May provide more benefitial as you can tier High priority, medium priority, and Low pirority SLA's. Not to mentions depending on your environment Outlook PST's and user docs may rest find on a 7.2k array where data is larger but not as frequently accessed simultaniuosly. Where SQL/DB/transaction/accounting servers on 15k drives will need that quick response time, while other services may rest fine on 10k or 7.2k

Dilbert As FUCK fucked around with this message at 02:31 on Oct 18, 2013

kiwid
Sep 30, 2013

Is the MD3220i a good choice with 15k/10k drives?

What do you guys typically use to store massive amount of data (300 users with 40GB Exchange mailboxes)?

We could probably go with a DAS at that point if we use DAGs, but what about file servers that hold a lot of data?

Dilbert As FUCK
Sep 8, 2007

by Cowcaster
Pillbug

TCPIP posted:

Is the MD3220i a good choice with 15k/10k drives?

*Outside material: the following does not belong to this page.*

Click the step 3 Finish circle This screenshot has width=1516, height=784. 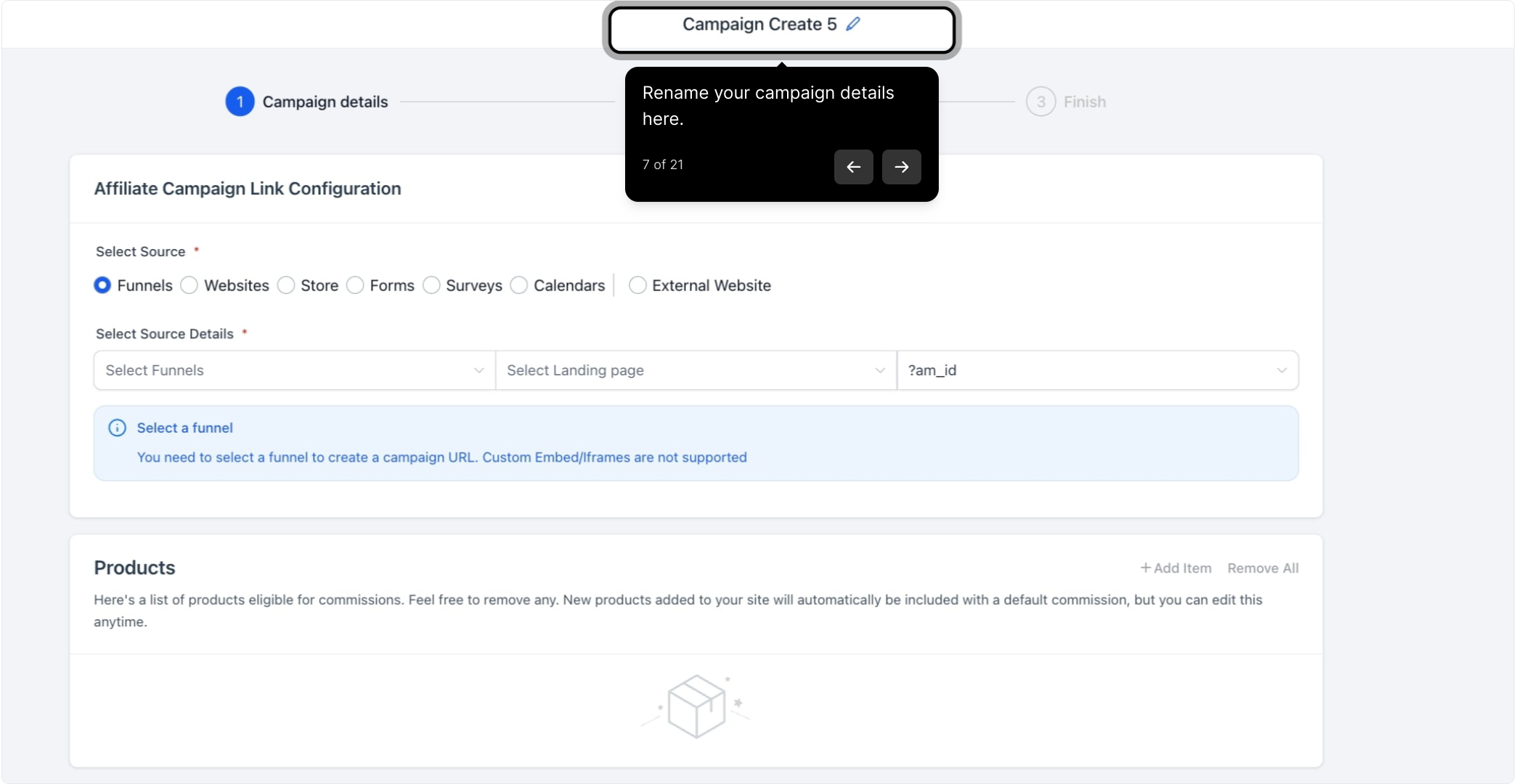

What do you guys typically use to store massive amount of data (300 users with 40GB Exchange mailboxes)?

We could probably go with a DAS at that point if we use DAGs, but what about file servers that hold a lot of data?

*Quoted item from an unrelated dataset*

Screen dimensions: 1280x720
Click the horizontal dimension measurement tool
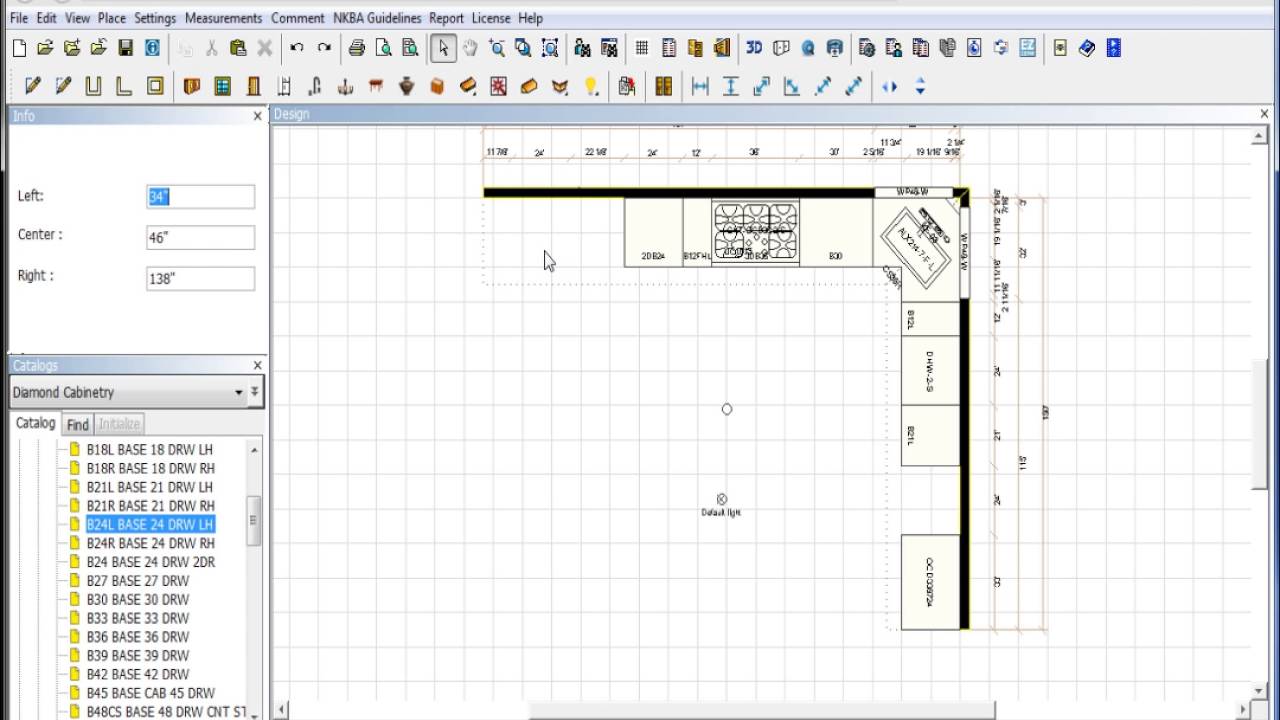click(x=700, y=87)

We are an HP shop and go with MSA's/3Par.


What's your budget?

Teiring data and looking at what you have as well as what storage you need is important. 7.2k drives can provide a high capacity for low(overall) I/O need such as a File server or large stagnate data, while a SQL DB or other DB needs HIGH i/o frequent R/W.

kiwid
Sep 30, 2013

Dilbert As gently caress posted:

We are an HP shop and go with MSA's/3Par.


What's your budget?

Teiring data and looking at what you have as well as what storage you need is important. 7.2k drives can provide a high capacity for low(overall) I/O need such as a File server or large stagnate data, while a SQL DB or other DB needs HIGH i/o frequent R/W.

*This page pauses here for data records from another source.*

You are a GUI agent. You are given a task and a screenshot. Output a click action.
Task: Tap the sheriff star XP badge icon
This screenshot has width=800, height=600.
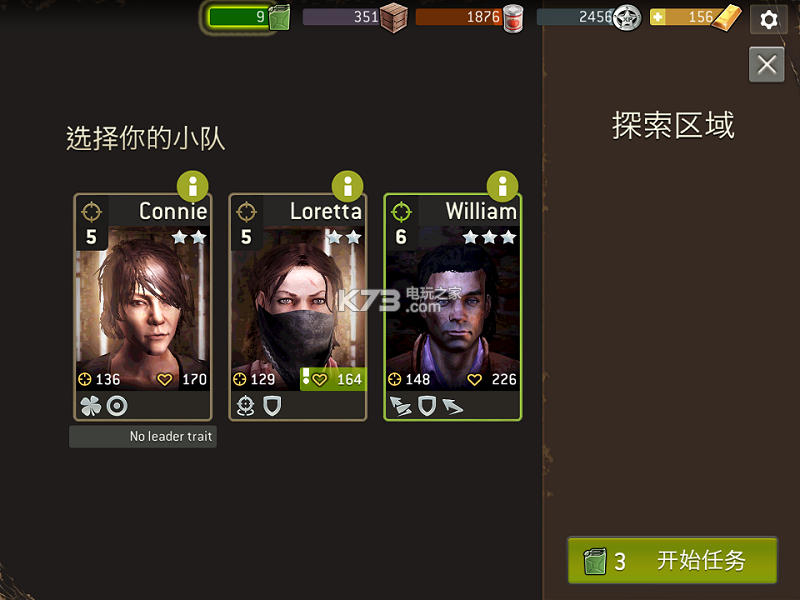click(627, 18)
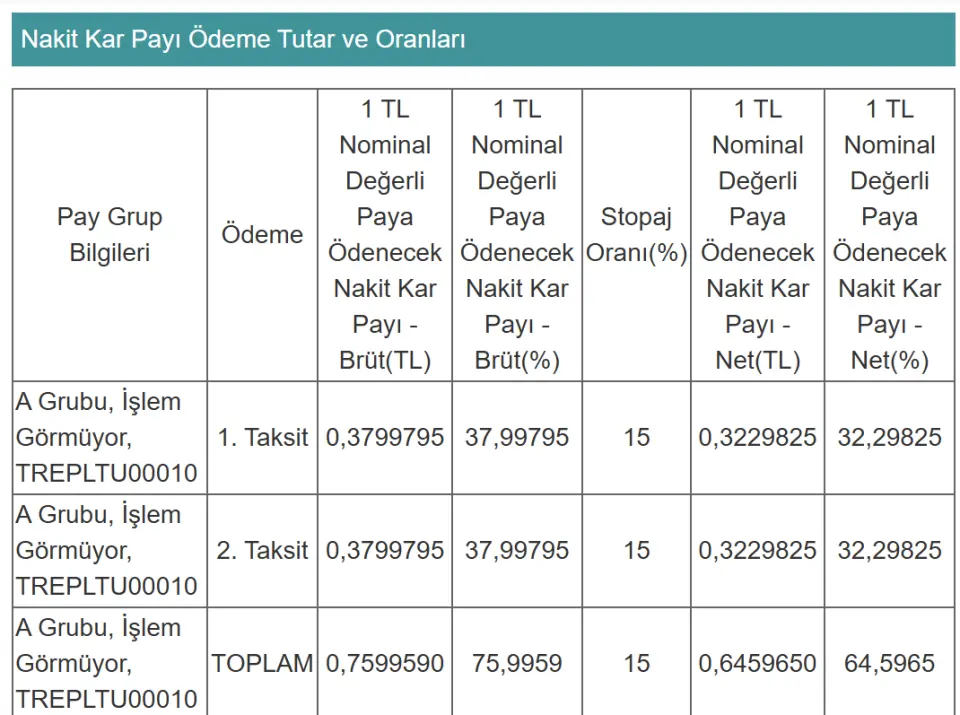
Task: Select the "Pay Grup Bilgileri" column header
Action: click(x=109, y=235)
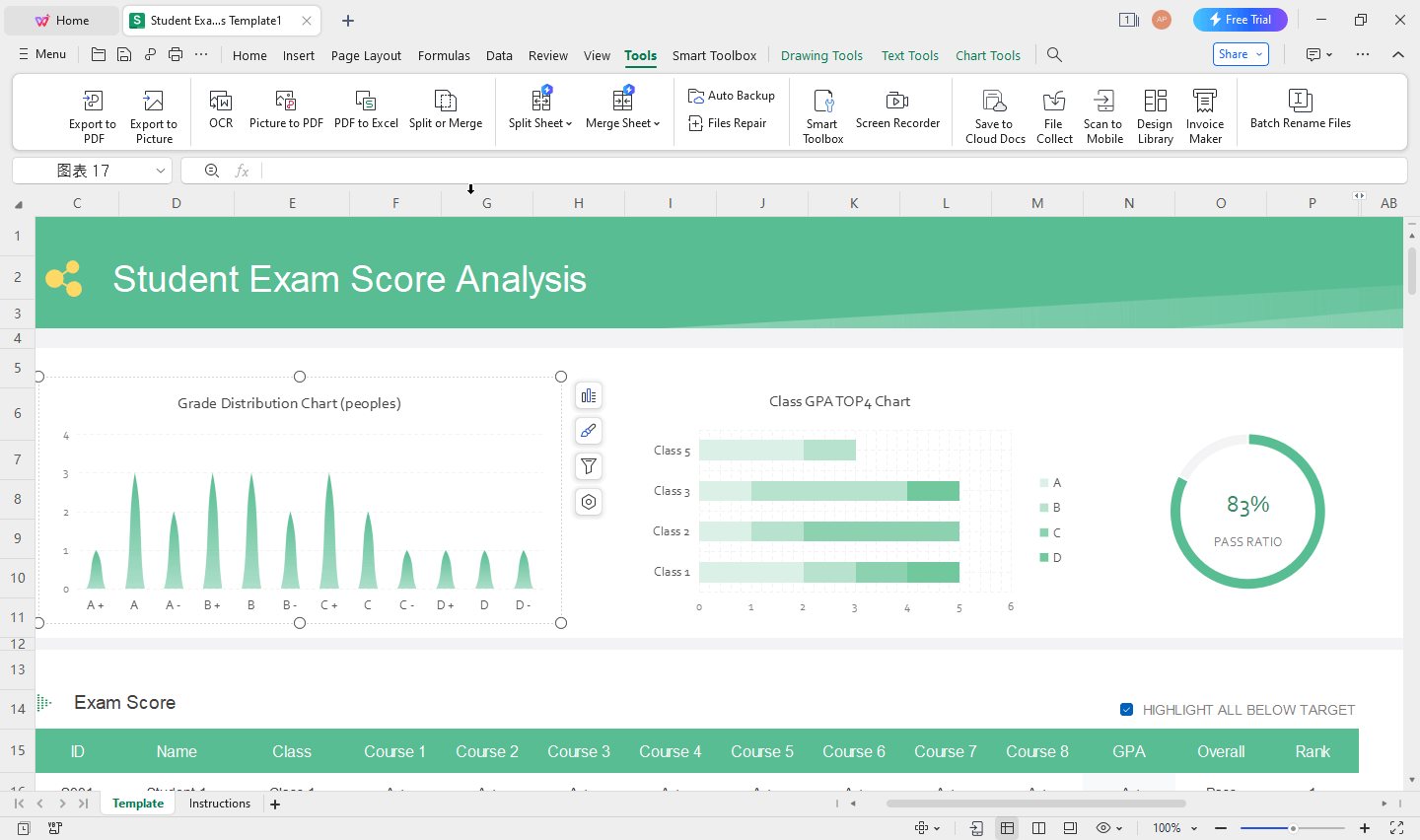Open the chart style brush panel
The image size is (1420, 840).
[x=589, y=431]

Just for storage, our budget is about 40-50k. That is including backups since our current backup solution is a couple FreeNAS lovely whiteboxes.

Is this possible?

We can't reuse much hardware, we're essentially starting over here after going a decade not upgrading anything.

Dilbert As FUCK
Sep 8, 2007

by Cowcaster
Pillbug

TCPIP posted:

Just for storage, our budget is about 40-50k. That is including backups since our current backup solution is a couple FreeNAS lovely whiteboxes.

Is this possible?

That is very possible, Storage is pretty cheap-ish now of days. What does your infrastructure look like(aside from 15 servers)? What's your projected growth?

Hell you can get an MD3220i with the drives I listed and support for like 20k

Moey
Oct 22, 2010

I LIKE TO MOVE IT

TCPIP posted:

Is the MD3220i a good choice with 15k/10k drives?

What do you guys typically use to store massive amount of data (300 users with 40GB Exchange mailboxes)?

We could probably go with a DAS at that point if we use DAGs, but what about file servers that hold a lot of data?

I have used a few MD3220i and enjoyed them. We were running a mix of 10k and 15k drives for different tiers.

As Dilbert said give DPAK a spin, I am willing to bet your Exchange server uses less IOPS than you think.

kiwid
Sep 30, 2013

Dilbert As gently caress posted:

That is very possible, Storage is pretty cheap-ish now of days. What does your infrastructure look like(aside from 15 servers)? What's your projected growth?

Everything is almost a decade old hardware running Server 2003. File server and exchange server storage are both on internal drives inside the physical servers. MSSQL databases total about 20GB (they're small) We do not have any DAS/NAS/SANs that we can reuse. We're basically starting over here.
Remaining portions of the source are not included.